Slashdot Mirror


Researchers Are Training Image-Generating AI With Fewer Labels (venturebeat.com)

An anonymous reader shares a report: Generative AI models have a propensity for learning complex data distributions, which is why they're great at producing human-like speech and convincing images of burgers and faces. But training these models requires lots of labeled data, and depending on the task at hand, the necessary corpora are sometimes in short supply.

The solution might lie in an approach proposed by researchers at Google and ETH Zurich. In a paper [PDF] published on the preprint server Arxiv.org ("High-Fidelity Image Generation With Fewer Labels"), they describe a "semantic extractor" that can pull out features from training data, along with methods of inferring labels for an entire training set from a small subset of labeled images. These self- and semi-supervised techniques together, they say, can outperform state-of-the-art methods on popular benchmarks like ImageNet.

"In a nutshell, instead of providing hand-annotated ground truth labels for real images to the discriminator, we ... provide inferred ones," the paper's authors explained. In one of several unsupervised methods the researchers posit, they first extract a feature representation -- a set of techniques for automatically discovering the representations needed for raw data classification -- on a target training dataset using the aforementioned feature extractor.

6 of 18 comments (clear)

  1. Headline, meet story by tomhath · · Score: 1
    Headline:

    Researchers Are Training Image-Generating AI...

    Story:

    The solution might lie in an approach proposed by researchers at Google and ETH Zurich...

    The researchers aren't training anything. They just hypothesized that it might be possible to use AI to train AI. Then their heads exploded.

  2. So statistical classifiers fail on complex things? by gweihir · · Score: 1

    Who would have thought. Oh, right, I learned that about 30 years ago at university in my CS studies.

    --
    Most ACs are not even worth the keystrokes to insult them. Be generically insulted by this and ignored otherwise.
  3. Algorithms all the way down by mrwireless · · Score: 2

    So we're training machine learning algorithms with data that was generated by machine learning algorithms?
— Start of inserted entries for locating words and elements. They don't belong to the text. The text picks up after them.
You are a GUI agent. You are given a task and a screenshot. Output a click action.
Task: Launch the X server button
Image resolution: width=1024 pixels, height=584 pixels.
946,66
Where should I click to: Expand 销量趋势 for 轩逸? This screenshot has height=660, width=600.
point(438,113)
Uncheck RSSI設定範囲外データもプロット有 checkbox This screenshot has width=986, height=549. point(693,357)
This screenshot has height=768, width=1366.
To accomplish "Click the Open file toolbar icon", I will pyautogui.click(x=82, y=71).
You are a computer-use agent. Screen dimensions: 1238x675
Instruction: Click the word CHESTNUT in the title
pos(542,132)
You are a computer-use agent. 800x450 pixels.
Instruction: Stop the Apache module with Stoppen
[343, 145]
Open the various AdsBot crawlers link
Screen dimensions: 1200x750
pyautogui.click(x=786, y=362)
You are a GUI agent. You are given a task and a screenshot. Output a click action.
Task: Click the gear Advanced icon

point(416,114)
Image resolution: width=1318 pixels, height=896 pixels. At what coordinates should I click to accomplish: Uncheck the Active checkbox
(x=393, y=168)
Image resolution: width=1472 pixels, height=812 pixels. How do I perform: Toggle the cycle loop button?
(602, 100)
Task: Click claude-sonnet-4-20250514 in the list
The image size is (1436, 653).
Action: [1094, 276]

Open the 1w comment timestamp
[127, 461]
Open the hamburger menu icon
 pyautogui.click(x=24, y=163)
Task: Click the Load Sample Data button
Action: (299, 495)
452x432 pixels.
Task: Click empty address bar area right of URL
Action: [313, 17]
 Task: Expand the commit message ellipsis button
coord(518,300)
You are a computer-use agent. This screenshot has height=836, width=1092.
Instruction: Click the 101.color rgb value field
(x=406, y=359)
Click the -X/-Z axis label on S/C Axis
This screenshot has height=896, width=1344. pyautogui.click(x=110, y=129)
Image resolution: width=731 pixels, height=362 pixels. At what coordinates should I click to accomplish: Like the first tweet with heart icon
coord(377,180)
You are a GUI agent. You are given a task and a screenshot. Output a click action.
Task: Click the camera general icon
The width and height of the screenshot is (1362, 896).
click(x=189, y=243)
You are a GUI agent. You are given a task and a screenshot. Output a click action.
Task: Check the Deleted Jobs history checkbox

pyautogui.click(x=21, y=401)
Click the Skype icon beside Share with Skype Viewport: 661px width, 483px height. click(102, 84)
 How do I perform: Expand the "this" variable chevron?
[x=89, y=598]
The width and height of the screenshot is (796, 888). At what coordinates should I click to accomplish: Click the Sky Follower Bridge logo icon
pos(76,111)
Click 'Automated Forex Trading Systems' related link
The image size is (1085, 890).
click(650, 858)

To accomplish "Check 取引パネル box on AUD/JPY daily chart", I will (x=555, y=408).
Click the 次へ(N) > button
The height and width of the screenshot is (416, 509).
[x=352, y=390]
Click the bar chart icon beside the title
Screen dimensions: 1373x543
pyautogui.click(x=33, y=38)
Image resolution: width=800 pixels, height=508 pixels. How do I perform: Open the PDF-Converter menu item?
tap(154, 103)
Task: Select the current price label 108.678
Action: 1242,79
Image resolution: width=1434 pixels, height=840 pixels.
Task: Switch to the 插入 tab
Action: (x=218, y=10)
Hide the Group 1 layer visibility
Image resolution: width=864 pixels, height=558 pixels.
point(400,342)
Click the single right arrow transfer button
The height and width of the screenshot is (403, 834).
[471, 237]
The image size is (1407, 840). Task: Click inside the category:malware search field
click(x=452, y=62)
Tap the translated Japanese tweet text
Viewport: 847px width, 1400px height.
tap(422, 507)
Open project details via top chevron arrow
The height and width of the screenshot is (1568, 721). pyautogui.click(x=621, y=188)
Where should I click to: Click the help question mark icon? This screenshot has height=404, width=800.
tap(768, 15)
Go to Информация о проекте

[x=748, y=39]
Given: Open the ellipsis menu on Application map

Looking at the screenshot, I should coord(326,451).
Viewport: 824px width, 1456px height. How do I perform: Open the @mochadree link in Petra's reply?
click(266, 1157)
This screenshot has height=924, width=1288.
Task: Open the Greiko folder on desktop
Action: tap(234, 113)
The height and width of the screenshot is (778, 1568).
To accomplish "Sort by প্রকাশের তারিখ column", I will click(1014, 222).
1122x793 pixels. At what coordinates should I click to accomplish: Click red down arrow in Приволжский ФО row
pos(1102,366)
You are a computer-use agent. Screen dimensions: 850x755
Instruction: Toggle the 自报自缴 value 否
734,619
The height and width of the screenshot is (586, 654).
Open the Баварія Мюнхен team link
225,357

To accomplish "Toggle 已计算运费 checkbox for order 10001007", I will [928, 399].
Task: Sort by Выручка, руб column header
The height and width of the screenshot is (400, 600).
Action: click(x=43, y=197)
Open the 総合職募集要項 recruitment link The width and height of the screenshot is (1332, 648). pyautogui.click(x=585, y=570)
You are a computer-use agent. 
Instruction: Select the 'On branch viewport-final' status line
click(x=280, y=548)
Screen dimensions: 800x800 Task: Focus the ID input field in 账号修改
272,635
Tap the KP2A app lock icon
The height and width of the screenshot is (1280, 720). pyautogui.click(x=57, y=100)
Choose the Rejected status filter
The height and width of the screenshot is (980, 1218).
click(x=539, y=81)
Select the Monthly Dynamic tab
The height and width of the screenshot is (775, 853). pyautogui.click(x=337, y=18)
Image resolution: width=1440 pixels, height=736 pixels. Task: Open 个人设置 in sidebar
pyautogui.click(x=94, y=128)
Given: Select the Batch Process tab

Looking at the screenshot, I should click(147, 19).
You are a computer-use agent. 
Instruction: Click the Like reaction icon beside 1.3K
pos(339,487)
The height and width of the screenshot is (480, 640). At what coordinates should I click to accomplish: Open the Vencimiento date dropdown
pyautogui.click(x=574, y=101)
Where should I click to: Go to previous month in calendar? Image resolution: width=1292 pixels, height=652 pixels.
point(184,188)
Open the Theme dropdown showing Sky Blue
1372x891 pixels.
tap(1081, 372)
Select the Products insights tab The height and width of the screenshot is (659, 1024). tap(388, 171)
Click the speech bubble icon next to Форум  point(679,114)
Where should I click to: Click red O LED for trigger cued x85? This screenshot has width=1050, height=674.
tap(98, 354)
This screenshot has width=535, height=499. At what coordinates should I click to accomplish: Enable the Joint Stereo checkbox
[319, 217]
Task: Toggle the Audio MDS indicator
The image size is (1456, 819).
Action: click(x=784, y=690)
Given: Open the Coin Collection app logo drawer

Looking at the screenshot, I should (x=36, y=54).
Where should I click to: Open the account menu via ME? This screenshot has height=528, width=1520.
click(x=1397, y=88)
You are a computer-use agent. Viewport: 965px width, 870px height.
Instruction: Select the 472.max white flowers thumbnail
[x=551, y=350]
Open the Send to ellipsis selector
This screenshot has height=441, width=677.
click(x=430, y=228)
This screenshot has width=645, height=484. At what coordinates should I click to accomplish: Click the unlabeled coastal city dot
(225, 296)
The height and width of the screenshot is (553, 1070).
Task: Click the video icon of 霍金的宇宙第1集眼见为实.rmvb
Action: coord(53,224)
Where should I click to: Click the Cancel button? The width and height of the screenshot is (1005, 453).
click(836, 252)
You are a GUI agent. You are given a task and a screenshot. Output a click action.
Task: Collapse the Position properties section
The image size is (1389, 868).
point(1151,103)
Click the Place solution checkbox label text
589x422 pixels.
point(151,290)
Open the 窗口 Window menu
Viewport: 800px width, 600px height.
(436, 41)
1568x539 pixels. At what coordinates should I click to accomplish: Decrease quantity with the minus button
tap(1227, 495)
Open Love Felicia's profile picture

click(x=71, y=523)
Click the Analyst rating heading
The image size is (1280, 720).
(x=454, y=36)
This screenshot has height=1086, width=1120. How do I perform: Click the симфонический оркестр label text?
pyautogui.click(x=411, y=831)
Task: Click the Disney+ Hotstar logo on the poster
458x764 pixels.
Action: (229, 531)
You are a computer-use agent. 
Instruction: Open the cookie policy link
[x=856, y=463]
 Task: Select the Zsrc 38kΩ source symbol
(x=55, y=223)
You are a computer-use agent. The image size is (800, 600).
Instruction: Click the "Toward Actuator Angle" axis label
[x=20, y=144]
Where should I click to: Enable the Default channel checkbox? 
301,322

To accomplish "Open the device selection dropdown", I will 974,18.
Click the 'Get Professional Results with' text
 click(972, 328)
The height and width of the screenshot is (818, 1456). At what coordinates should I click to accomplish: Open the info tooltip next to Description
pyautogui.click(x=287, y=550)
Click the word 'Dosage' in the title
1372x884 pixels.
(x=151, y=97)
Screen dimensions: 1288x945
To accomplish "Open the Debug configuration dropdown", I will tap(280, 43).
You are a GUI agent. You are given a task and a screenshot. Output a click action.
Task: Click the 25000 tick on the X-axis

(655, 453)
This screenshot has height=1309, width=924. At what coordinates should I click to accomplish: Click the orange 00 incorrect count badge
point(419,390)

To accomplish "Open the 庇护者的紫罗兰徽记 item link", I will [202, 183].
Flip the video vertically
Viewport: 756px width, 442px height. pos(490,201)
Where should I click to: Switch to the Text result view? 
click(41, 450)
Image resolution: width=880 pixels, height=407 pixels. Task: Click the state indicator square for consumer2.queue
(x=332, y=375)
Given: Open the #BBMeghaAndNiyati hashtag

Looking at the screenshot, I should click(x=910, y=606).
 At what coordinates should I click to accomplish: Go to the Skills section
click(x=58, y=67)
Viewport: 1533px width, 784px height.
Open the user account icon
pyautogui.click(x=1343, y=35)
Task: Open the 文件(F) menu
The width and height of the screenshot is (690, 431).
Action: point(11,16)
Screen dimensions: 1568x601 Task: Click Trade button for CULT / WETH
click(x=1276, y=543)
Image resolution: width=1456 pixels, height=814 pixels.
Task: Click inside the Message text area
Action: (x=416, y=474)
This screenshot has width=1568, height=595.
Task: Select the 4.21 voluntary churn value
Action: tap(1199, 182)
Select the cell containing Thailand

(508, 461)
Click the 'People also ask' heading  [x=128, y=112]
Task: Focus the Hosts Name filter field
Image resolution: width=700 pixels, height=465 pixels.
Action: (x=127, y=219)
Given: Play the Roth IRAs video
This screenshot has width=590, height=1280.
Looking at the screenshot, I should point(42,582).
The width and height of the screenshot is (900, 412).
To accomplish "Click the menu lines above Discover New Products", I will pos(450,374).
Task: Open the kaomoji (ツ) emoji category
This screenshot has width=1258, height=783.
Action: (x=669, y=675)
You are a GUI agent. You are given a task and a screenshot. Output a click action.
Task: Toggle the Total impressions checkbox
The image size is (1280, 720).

    And we're using those algorithms in situations where we didn't have much data, which may often mean they are complex situations?

    This sounds like a bias-factory, breaking some kind of law of entropy.

  4. one step forward, two steps back by epine · · Score: 1

    In one of several unsupervised methods the researchers posit, they first extract a feature representation -- a set of techniques for automatically discovering the representations needed for raw data classification -- on a target training dataset using the aforementioned feature extractor.

    My comprehension regressed upon encountering this sentence.

  5. Firirre Turukcs by Tablizer · · Score: 1

    Those artificially generated fire trucks sure are funky looking. They immediately stand out as fire-trucks, but as you look more closely, they have weird details in weird spots, and duplicate things that shouldn't be duplicated in practice. iLSD or a transporter accident.

  6. Re:So statistical classifiers fail on complex thin by gweihir · · Score: 1

    This type of "AI" is really not more. Non-statistical approaches are different, but about as "intelligent".

    --
    Most ACs are not even worth the keystrokes to insult them. Be generically insulted by this and ignored otherwise.